Excerpted text:
* * * *

Deriving Inverse Kinematics For The Drivetrain

Tags: think and control
Personhours: 40
Deriving Inverse Kinematics For The Drivetrain By Mahesh, Cooper, and Ben

Task: Derive Inverse Kinematics For The Drivetrain

Due to having an unconventential drivetrain consisting of two differental wheels and a third swerve wheel, it is crucial that we derive the inverse wheel kinematics early on. These inverse kinematics would convert a desired linear and angular velocity of the robot to individual wheel velocities and an angle for the back swerve wheel. Not only would these inverse kinematics be used during Tele-Op to control the robot through joystick movements, but it will be useful for getting the robot to travel at a desired forward velocity and turning rate for autonomous path following. Either way, deriving basic inverse kinematics for the drivetrain is a necessity prerequisite for most future programming endeavors.

More concretely, the problem consists of the following:
Given a desired linear velocity \(v\) and turning rate/angular velocity \(\omega\), compute the required wheel velocities \(v_l\), \(v_r\), and \(v_s\), as well as the required swerve wheel angle \(\theta\) to produce the given inputs. We will define \(v_l\) as the velocity of the left wheel, \(v_r\) as the velocity of the right wheel, and \(v_s\) as the velocity of the swerve wheel.

To begin, we can consider the problem from the perspective of the robot turning with a given turning radius \(r\) with tangent velocity \(v\). From the equation \(v = \omega r\), we can conclude that \(r = \frac{v}{\omega}\). Notice that this means when \(\omega = 0\), the radius blows up to infinity. Intuitively, this makes sense, as traveling in a straight line (\(\omega = 0\)) is equivalent to turning with an infinite radius.

* * * *

Dataset rows:

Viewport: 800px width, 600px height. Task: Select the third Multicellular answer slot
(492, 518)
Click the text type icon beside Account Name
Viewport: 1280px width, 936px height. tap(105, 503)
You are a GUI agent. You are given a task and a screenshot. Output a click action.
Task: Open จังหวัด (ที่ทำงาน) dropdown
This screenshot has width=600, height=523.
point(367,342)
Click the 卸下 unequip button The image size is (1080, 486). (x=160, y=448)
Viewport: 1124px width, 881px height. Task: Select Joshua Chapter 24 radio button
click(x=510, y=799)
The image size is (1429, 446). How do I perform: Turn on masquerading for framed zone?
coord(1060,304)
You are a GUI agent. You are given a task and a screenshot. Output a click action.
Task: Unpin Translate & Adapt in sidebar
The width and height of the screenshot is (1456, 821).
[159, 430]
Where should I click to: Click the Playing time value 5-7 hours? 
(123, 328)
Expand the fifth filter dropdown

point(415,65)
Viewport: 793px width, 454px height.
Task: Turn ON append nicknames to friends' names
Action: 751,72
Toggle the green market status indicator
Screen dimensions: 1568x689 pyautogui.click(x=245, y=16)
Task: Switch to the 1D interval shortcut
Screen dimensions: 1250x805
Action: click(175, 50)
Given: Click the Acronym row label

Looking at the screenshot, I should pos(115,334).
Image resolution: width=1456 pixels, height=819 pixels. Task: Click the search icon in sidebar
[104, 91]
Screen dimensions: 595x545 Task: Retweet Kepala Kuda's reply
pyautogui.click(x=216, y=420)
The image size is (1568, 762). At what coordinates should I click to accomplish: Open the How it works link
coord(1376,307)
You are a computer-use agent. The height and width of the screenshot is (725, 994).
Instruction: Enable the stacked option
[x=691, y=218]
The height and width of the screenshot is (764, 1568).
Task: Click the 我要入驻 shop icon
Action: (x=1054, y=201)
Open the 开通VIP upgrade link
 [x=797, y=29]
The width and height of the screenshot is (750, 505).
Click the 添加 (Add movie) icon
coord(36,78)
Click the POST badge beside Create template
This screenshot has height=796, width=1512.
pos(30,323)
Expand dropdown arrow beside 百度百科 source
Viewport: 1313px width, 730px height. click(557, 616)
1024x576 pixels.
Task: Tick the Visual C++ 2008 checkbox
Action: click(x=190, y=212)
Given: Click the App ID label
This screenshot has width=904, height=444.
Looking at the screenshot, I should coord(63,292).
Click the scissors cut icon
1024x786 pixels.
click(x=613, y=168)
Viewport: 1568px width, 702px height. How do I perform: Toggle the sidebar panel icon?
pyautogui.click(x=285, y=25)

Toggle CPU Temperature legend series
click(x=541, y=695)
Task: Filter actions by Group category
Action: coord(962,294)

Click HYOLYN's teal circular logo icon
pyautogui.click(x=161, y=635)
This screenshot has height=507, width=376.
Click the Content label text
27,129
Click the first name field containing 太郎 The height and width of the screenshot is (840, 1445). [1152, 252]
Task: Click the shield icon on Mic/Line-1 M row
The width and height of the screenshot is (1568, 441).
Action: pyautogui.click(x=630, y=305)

* * * *

What you will do:
(A) Based on the drivetrain write-up, state whether each statement agrees with it, giving yes or no and quoting the deciding words: (i) the drivetrain has two differential wheels and a third swerve wheel; (ii) the inverse kinematics are meant only for autonomous path following; (iii) when the angular velocity is zero, the turning radius becomes zero.
(B) According to the drivetrain write-up, what do the inverse kinematics take as input and convert into individual wheel velocities and a swerve wheel angle?
Use only the drivetrain write-up, not the entries, for what follows.

Answers for the exercise:
(A)
(i) Yes: "consisting of two differental wheels and a third swerve wheel"
(ii) No: "Not only would these inverse kinematics be used during Tele-Op to control the robot through joystick movements"
(iii) No: "the radius blows up to infinity"

(B) A desired linear and angular velocity of the robot.